La limitata quantità di studi portati a termine sull’argomento non hanno comunque impedito l’attestazione della rana pelosa come creatura in buono stato di conservazione, con area d’appartenenza ampia e una densità di popolazione più che sufficiente. Il che non la rende in alcun modo meno affascinante per i suoi occasionali ri-scopritori.

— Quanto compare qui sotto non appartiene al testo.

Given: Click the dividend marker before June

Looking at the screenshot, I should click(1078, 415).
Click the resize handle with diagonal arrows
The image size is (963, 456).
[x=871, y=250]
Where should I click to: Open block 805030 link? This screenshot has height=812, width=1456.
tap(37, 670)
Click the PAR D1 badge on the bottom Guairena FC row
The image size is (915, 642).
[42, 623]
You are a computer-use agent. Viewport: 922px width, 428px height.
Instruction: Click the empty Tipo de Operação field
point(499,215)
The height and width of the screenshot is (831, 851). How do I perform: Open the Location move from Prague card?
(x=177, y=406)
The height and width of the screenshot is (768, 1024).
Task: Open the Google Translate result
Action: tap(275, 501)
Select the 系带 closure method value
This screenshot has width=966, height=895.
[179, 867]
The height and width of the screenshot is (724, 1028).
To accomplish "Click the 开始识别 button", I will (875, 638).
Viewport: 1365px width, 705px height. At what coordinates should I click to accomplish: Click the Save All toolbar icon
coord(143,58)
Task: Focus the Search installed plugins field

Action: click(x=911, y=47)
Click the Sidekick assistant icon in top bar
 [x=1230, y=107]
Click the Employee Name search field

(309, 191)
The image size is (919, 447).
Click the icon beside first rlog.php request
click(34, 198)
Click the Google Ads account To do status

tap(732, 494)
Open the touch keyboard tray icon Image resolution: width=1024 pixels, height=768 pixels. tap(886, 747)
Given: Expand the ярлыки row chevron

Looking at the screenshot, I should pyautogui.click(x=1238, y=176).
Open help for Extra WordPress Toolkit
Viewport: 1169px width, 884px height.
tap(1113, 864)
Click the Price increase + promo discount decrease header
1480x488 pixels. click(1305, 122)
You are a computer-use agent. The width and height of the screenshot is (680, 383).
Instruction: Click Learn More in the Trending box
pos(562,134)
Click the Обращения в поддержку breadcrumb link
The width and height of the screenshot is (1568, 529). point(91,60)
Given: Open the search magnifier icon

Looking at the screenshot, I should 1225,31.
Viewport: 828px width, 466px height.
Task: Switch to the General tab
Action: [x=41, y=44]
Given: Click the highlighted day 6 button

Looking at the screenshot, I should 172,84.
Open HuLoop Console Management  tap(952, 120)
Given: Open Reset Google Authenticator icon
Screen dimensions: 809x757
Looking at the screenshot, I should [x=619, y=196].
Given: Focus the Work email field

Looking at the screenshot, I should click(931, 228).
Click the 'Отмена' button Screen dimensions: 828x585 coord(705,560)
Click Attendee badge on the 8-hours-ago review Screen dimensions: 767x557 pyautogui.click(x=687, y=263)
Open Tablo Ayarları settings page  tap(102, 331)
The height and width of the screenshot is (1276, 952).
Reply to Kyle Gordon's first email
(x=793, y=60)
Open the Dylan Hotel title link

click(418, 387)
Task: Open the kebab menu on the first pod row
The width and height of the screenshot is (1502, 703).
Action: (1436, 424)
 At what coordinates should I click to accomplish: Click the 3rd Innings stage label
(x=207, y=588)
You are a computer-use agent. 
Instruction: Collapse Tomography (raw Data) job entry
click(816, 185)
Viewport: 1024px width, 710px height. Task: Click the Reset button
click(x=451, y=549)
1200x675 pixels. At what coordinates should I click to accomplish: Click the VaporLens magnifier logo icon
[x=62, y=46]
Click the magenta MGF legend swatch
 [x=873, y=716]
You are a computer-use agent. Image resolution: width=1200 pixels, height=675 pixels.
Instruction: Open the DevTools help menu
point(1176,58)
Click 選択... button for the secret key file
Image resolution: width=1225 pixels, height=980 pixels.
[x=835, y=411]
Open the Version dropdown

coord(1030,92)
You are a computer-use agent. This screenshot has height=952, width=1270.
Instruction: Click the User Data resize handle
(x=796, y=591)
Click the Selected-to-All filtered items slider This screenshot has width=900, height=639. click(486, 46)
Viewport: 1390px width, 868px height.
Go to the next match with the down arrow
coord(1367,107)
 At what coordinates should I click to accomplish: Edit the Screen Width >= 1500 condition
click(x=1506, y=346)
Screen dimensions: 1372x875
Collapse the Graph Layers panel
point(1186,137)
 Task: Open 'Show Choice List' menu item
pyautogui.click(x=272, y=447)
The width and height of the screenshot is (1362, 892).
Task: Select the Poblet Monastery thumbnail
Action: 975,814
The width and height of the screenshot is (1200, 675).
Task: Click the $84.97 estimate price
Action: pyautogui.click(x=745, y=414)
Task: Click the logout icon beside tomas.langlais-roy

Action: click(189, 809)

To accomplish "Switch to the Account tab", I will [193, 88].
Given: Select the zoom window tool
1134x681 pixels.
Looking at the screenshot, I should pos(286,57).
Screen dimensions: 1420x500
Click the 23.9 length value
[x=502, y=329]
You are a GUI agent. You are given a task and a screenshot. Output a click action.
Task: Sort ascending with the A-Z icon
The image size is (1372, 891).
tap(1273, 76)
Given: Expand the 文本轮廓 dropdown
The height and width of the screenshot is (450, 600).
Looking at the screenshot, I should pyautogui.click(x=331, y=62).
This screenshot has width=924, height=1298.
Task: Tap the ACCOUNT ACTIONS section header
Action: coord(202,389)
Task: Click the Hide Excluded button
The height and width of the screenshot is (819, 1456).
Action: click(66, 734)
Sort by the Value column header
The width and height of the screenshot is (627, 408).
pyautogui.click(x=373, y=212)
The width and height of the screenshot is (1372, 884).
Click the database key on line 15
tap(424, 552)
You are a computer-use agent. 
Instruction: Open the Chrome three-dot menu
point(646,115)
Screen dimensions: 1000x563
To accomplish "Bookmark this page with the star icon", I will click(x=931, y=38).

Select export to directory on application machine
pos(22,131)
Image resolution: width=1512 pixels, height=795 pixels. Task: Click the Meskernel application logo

Vivendo e combattendo dunque, non si sa bene contro chi o cosa, la rana pelosa ci ricorda quante possibili strade alternative o soluzioni pratiche sussistano sul tavolo da disegno della natura. In questo caso progettista di entità che devono apportare danni a loro stesse, ogni qual volta il destino dovesse richiedere una spinta oltre il baratro dell’irrisolvibile momento di crisi. O almeno questo è ciò che sembra ragionevole, quando si osserva questo tipo di spietata strategia evolutiva. Se non si vuole sottoscrivere l’idea secondo cui simili entità mostruose possano soltanto derivare da possibili esperimenti genetici possibilmente completati da ingegnosi visitatori alieni. Intenti a dimostrarci come la capacità di abnegazione personale possa costituire un merito del tutto funzionale agli obiettivi di partenza. Oppure in altri termini: dalla necessità, (artigli di) virtù.